[Doc-SIG] Formalizing ST

Guido van Rossum guido@digicool.com
Thu, 29 Mar 2001 12:20:06 -0500


> Indentation for structure is contentious with many people, and whilst it
> *sounds* like a good idea (especially to Python people) many object to
> ending up with the bulk of their text indented.

What worked against this specific ST feature is that in ZWikis, you
end up editing sizeable documents in a text box in Netscape, which has
no support for auto-indentation.

> > However the url detection without requiring '<' and '>'
> > delimters around the http:// ... string is a nice feature
> > of MoinMoin markup.
> 
> You haven't been following the me and Edward Loper (and Edward
> Welbourne) flurry of emails over recent weeks, have you?
> 
> The trouble with finding *bare* URIs in a text document written by
> humans with punctuation is that, in the general case, you can't do it.
> For instance, a URI is allowed to end with a dot ('.'). So how do you
> cope with a sentence that ends with http://www.tibsnjoan.co.uk/. Is that
> last do part of the URI or not? There are other issues about what can go
> inside the URI, as well. Yes, people can come up with ad-hoc solutions
> (docutils/stpy.py works reasonably well), but they are ad-hoc and not
> guaranteed to work. This disturbs some people (I'm not *too* fussed, but
> then I'd err on the side of detecting *too many* URIs, I think, which I
> know would upset some people).

The FAQ wizard uses a simple and sufficient rule, which almost never
misfires: it scans up to whitespace, and then trims punctuation
characters from the back.  While URLs certainly *can* end in
punctuation, I have never seen URLs that *did*.  Invariably, a
trailing period or comma is part of the sentence, not part of the URL.

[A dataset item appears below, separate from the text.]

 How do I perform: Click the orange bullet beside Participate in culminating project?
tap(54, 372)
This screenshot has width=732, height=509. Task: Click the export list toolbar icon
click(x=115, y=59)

> The *only* safe way (and note that this is an option in MoinMoin also)
> is to delimit the URIs with some mechanism, and '<..>' is at least a
> fairly traditional solution.

Which unfortunately means you would have to escape each < or > that
was not meant to be a URL delimiter.  These occur frequently in Python
code samples (``if i < 10: print i'') but also, and I would say more
frequently, in any documentation that describes XML or HTML samples.
I find the ability to write "<HR> and <hr> are equivalent in HTML but
not in XHTML" more important than the ability to mark URLs
unambiguously, given the success rate of existing heuristics there.

> > Ping has implemented something similar in pydoc already
> > and this works just fine.
> 
> See above - it's "modulo just fine" I'm afraid (Ping is happy with
> approximate solutions that find too many instances - somewhat more than
> myself - so *of course* pydoc does what it does (and of course it
> should)).

That's a new meaning of "modulo". :-)

> > I have a similar feeling with the email address recognition
> 
> Erm - email addresses should be presented as URIs, honest.

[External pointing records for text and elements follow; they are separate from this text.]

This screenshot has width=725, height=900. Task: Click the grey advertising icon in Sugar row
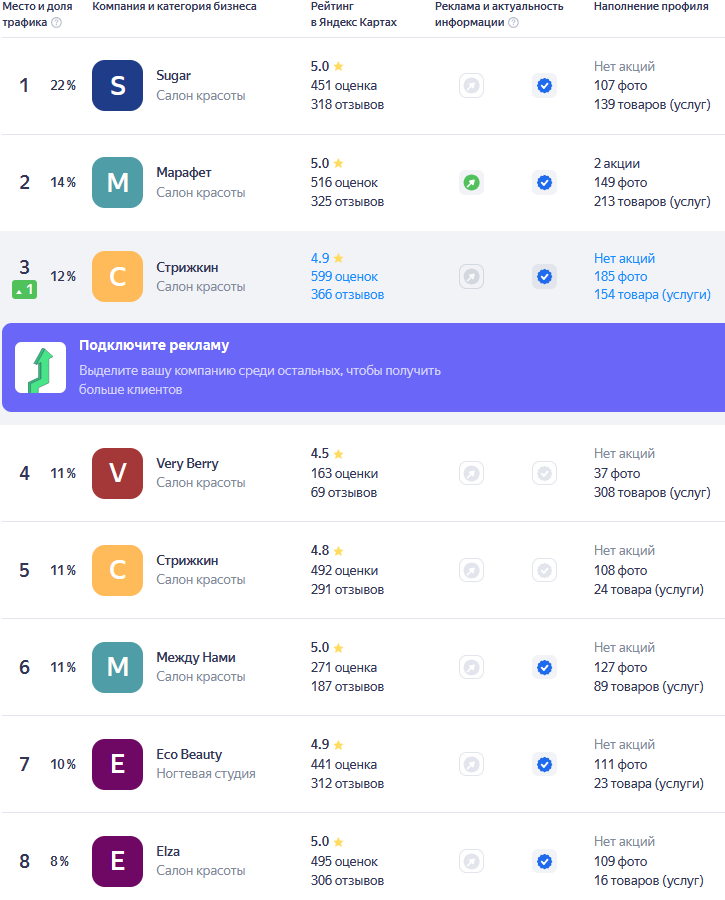click(x=471, y=86)

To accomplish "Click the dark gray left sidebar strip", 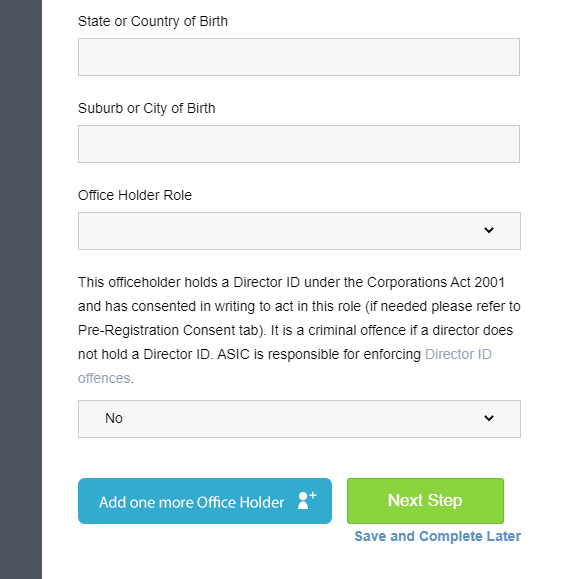I will tap(21, 290).
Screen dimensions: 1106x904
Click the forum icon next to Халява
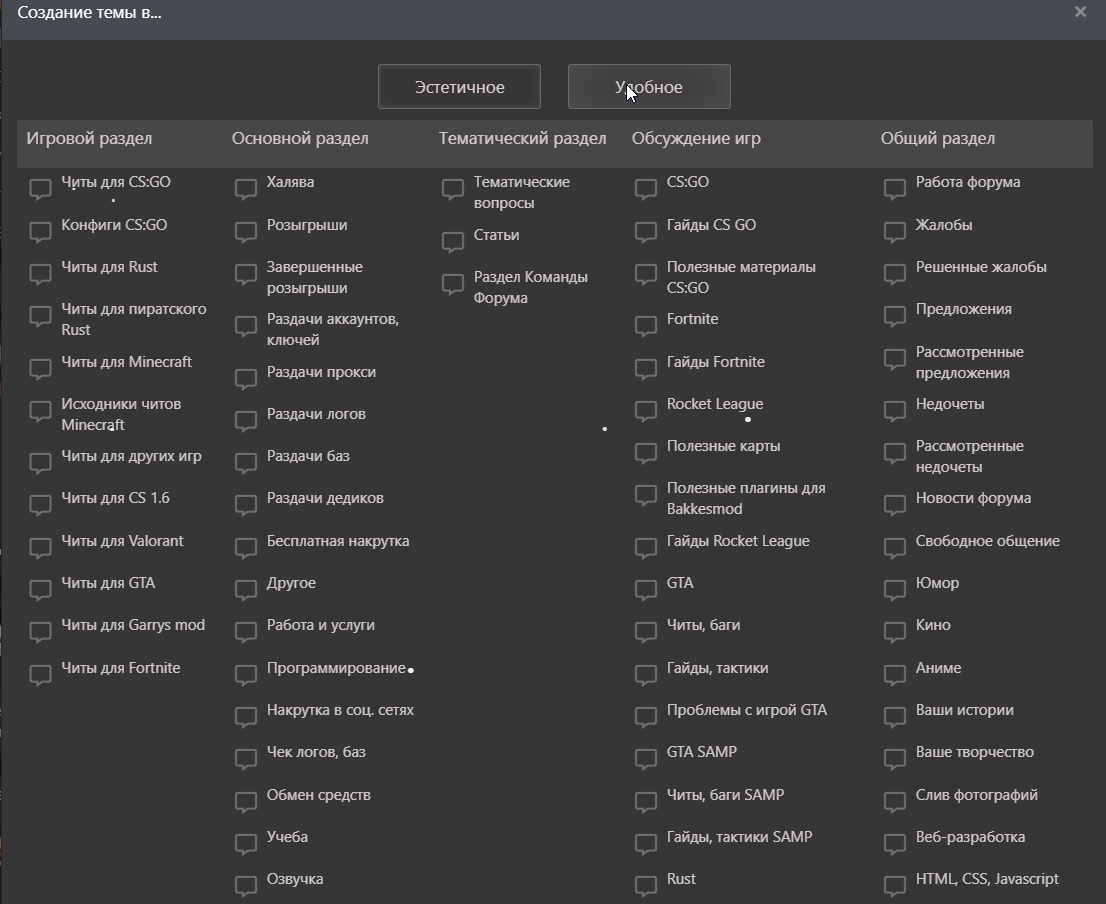245,189

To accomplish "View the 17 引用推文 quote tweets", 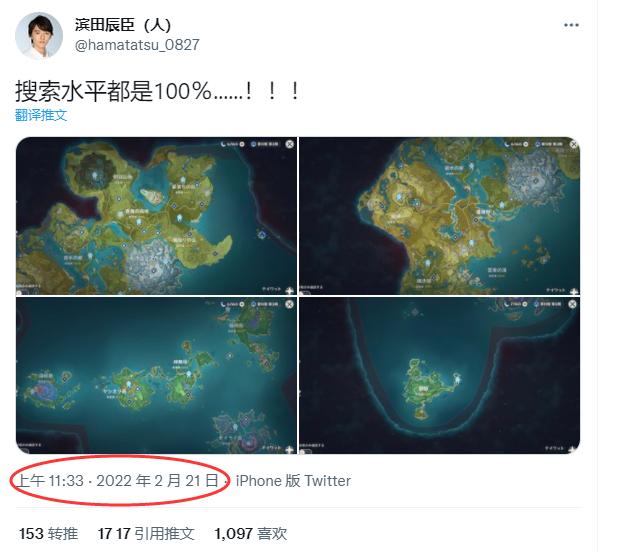I will coord(146,534).
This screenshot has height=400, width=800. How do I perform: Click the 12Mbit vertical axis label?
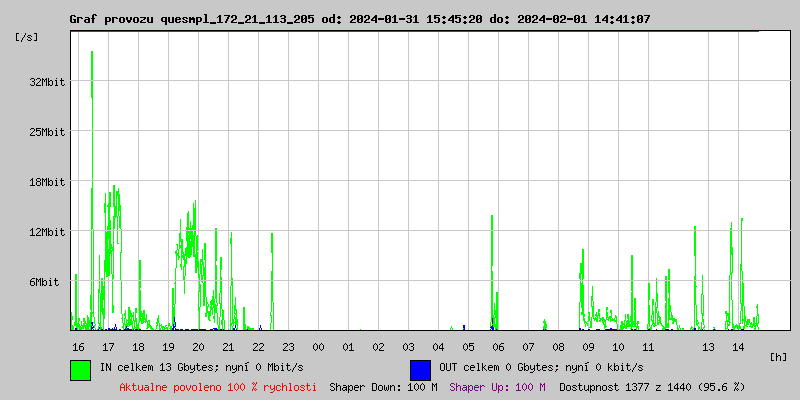47,232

Yeah, right.  Tough luck getting people to add mailto: to their
address.  Be practical, and add a hyperlink to anything that looks
like an email address -- if you don't eat any characters that were
present in the source, soemwhat overzealous recognition won't hurt.

> > About lists and numbered lists I'm still not sure what I would like.
> > I bullet item list (LaTeX itemize) seems to be enough for most cases.
> 
> No, that is not sufficient. There are too many of us who *want* (no,
> *need*) more sorts of list (believe me, I've been using a too-simple
> internal markup tool for C function header comments for years, and it
> has only one type of list, delimited by '@' - it's not sufficient -
> people end up writing lists out "by hand", which rather circumvents the
> point).

What exactly is lacking in that tool?  Nested lists?  We can do those.
Numbered lists?  We don't need autonumbered lists, so we can require
that the numbers are already in the source.

--Guido van Rossum (home page: http://www.python.org/~guido/)